= Fanplex =

Entertainment center in Atlanta, Georgia

Fanplex was an entertainment center in Atlanta, Georgia, adjacent to Turner Field. It opened in 2002 and was shut down in early 2004 after losing $500,000, above and beyond an initial investment of $2.5 million.

The attraction was meant to lure fans of the Atlanta Braves with miniature golf and video games, and to pump economic activity into the depressed area around the stadium. However, Fanplex saw little business, even on game days, perhaps since it was actually located far away from most game-day foot traffic.
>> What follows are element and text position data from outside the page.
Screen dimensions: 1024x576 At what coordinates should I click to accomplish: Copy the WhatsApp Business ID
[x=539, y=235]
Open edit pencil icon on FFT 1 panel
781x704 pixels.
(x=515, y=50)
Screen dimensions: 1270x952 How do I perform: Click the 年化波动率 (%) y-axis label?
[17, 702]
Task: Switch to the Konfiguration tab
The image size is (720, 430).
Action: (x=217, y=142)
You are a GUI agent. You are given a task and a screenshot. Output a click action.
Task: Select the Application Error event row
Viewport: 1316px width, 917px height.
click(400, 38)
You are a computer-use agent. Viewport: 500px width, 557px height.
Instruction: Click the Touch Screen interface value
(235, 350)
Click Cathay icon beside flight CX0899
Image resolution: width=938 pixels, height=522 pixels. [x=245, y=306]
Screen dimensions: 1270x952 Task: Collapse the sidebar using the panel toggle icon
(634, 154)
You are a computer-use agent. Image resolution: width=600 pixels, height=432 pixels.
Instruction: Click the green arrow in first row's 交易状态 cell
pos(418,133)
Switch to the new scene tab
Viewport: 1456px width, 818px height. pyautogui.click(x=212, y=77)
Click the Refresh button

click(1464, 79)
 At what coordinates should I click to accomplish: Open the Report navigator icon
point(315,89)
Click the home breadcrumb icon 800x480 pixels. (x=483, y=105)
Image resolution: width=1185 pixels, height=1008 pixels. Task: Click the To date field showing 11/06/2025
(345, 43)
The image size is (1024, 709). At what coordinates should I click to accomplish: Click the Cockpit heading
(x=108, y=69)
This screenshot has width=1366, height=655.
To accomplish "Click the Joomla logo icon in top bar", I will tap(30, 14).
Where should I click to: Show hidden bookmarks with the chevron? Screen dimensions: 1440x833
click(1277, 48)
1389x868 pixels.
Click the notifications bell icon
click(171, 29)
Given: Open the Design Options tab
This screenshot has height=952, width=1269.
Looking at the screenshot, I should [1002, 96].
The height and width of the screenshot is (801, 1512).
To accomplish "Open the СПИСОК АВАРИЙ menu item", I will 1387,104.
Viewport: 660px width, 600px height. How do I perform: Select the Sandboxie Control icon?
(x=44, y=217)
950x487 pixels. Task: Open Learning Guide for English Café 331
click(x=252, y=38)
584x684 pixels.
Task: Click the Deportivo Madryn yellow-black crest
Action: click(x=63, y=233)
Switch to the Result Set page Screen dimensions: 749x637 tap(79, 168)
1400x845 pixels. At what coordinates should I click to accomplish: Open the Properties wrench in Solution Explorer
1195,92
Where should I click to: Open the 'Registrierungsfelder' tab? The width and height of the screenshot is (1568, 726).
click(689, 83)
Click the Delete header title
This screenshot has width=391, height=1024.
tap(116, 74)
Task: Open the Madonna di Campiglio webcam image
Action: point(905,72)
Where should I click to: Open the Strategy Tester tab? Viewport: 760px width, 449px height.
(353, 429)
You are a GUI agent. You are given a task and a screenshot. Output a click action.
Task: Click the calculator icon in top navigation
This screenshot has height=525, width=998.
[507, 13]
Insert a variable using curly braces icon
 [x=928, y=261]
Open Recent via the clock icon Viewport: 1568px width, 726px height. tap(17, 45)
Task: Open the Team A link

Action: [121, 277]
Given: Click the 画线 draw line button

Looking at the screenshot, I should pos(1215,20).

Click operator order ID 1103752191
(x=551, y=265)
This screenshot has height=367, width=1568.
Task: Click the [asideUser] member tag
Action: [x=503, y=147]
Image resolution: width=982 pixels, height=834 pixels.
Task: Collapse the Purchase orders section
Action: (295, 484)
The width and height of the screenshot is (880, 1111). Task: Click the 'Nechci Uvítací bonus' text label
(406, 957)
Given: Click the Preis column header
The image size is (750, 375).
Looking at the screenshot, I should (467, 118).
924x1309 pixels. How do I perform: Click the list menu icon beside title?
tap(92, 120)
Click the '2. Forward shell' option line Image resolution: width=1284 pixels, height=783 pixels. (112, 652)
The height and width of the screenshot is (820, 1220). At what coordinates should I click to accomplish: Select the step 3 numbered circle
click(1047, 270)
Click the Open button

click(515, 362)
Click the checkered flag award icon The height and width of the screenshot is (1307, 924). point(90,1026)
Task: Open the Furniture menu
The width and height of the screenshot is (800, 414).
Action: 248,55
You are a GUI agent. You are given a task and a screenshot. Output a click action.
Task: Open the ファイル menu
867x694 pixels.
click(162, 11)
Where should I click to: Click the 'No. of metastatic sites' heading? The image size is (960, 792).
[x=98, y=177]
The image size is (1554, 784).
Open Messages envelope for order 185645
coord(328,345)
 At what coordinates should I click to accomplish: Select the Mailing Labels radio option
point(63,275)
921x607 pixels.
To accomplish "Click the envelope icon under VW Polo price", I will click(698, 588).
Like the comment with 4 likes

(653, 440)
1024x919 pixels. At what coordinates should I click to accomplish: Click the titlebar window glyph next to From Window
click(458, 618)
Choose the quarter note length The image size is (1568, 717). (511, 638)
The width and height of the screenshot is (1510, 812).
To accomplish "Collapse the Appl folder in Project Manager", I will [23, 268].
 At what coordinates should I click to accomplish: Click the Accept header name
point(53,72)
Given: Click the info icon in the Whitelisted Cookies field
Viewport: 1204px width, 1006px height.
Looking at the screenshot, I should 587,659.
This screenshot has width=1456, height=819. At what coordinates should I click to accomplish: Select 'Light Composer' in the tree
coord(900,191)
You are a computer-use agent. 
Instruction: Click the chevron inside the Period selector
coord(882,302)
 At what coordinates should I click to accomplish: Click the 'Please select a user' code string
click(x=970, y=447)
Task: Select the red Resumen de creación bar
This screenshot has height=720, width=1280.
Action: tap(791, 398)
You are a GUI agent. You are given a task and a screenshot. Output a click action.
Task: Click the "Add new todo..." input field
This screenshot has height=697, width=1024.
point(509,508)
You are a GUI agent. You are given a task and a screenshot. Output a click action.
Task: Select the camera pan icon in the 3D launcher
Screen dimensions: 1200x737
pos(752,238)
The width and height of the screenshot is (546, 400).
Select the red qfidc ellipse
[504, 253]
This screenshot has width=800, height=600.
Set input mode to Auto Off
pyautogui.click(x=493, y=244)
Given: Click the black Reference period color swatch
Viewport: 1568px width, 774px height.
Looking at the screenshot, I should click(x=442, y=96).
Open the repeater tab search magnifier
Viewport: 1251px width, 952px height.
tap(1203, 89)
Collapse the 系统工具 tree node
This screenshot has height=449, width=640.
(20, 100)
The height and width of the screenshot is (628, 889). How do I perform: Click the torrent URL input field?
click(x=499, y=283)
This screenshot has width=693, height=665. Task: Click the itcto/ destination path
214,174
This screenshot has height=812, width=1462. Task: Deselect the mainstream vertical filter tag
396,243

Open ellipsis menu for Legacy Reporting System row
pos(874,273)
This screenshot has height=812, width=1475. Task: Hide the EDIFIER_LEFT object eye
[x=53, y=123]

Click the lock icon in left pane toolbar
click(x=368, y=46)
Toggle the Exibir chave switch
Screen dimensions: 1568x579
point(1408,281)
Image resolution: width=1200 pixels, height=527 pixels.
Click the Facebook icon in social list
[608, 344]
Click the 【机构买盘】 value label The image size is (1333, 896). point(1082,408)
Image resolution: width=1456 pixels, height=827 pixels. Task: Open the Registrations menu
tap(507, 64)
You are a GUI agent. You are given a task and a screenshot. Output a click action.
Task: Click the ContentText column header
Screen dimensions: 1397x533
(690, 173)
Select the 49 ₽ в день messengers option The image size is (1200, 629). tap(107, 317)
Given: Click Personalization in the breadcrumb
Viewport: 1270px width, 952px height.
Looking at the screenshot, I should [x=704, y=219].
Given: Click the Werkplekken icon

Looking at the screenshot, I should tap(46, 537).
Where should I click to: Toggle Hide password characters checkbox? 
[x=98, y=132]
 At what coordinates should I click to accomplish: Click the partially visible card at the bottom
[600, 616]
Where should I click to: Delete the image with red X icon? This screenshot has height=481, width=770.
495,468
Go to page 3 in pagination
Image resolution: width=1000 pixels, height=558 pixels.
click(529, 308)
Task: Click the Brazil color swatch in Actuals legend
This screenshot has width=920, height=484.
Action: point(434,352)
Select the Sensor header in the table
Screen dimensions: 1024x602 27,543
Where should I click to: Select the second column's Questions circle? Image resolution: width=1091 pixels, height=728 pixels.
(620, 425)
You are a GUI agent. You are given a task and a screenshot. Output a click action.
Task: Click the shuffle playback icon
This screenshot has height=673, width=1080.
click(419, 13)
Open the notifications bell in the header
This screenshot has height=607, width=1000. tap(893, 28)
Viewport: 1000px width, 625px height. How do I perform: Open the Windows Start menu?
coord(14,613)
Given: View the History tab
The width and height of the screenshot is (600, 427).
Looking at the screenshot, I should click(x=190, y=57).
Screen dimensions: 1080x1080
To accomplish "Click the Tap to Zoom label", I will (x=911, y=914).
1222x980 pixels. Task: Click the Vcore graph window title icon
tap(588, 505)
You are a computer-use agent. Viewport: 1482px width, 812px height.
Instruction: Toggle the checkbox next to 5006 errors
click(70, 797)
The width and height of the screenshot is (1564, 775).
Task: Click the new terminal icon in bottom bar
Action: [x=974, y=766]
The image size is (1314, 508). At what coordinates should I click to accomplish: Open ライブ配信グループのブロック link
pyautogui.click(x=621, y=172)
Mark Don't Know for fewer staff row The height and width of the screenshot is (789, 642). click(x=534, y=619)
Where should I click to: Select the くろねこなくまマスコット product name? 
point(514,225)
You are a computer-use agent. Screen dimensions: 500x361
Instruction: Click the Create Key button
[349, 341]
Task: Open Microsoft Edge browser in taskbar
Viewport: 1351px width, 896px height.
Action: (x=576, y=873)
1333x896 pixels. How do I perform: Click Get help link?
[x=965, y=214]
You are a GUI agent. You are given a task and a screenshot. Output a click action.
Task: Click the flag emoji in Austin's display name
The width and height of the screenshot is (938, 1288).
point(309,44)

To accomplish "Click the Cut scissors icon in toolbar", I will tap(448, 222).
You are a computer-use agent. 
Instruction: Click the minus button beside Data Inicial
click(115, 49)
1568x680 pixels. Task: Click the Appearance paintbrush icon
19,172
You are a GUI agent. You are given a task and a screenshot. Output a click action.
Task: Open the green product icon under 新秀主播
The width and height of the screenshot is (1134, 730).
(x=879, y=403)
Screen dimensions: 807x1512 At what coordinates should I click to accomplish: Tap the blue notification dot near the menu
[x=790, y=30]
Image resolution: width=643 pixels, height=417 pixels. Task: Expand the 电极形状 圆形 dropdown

An initial staff of 16 was pared down to one and operating hours were scaled back as patrons continued not to show up.

Critics alleged that the Fanplex was largely built to justify the continued existence of the Atlanta-Fulton County Recreation Authority, which was originally created to manage Atlanta–Fulton County Stadium and The Omni Coliseum (both of which no longer existed), along with Zoo Atlanta.

The facility was put up for sale twice, but cannot find a buyer at the $2.7 million price it has sought. The miniature golf course is now overgrown and nearby residents complain that the facility has become another vacant parking lot. With seemingly few commercial prospects for the current facility, Atlanta leaders quoted by the paper speculate Fanplex may ultimately be swept up in large-scale redevelopment of areas around the stadium.